いつの間にかすっかり日は暮れ、星が空に瞬いていた。
「ユウト。もうすぐ夕飯が出来るから、そろそろ切り上げて」
「おう、すぐに戻るよ」
後ろからアルジオが話しかけてきた。
俺はみんなに呼びかけ、宿屋へと戻る。
ロビーのテーブルの上には、豪華なご馳走がいっぱいに並べられていた。
「いや、普通のご飯でいいって言ったのに」
「こんなに作るの大変だったでしょう?」
俺とミサキが心配になるほどの料理の数々。
だが、それらはどれも美味しそうで食欲をそそられる。
「腕によりを掛けて作りました。
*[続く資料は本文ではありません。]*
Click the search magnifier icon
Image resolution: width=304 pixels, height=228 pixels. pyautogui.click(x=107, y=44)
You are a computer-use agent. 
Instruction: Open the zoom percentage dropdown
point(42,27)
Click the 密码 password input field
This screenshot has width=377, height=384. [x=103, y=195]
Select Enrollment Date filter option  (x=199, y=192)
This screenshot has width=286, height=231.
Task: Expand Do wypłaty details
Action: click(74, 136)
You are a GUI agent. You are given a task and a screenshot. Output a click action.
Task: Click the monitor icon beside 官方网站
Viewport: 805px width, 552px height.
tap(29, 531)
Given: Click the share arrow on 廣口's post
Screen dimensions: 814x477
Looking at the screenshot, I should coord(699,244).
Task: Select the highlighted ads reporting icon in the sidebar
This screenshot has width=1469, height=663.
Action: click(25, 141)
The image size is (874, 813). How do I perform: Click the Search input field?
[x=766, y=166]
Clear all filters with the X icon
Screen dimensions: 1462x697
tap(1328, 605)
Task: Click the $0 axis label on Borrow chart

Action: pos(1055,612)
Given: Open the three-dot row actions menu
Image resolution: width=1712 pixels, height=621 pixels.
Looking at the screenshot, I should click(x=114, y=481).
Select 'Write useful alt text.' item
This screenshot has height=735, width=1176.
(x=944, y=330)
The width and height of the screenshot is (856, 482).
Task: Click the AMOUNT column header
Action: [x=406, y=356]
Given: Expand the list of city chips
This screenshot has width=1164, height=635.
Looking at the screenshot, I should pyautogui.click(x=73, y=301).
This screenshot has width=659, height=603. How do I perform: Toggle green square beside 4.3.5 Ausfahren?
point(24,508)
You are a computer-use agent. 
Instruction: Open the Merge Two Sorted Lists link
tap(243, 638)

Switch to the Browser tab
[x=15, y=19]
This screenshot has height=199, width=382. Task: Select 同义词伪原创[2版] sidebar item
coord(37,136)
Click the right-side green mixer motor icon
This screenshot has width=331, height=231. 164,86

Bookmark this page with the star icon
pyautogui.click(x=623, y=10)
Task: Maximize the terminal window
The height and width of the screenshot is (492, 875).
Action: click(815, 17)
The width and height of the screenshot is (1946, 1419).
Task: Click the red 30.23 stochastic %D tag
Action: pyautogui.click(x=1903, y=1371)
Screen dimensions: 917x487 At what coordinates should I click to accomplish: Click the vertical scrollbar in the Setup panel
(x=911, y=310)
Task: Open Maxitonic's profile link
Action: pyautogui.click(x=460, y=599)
皆さんのお口に合えばいいのですが……」
不安そうなルーラに、ヨシアキが笑いながら言う。
「これで不味いなんてこたぁねぇだろ。いっただっきまーす!」
大きな口を開け、唐揚げ的な料理を放り入れる。
「……おおっ、こりゃ美味いな!」
どうやらヨシアキはその料理を気に入ったようだ。
「良かったです。さあ、皆さんもどうぞ」
「早く食べないと冷めちゃうよ」
ルーラとアルジオに促された俺たちも、椅子に座って料理に手を伸ばす。
「お兄ちゃん、これめっちゃ美味しいよ」
「うん、これはイケるわね」
カナミとレナに薦められ、焼き魚を口に入れる。
「これは美味いな」
「ふふっ。ルーラちゃん、ご馳走ありがとう。とっても美味しいわ」
ミサキが微笑みかけると、ルーラは照れ臭そうに「えへへ」と笑った。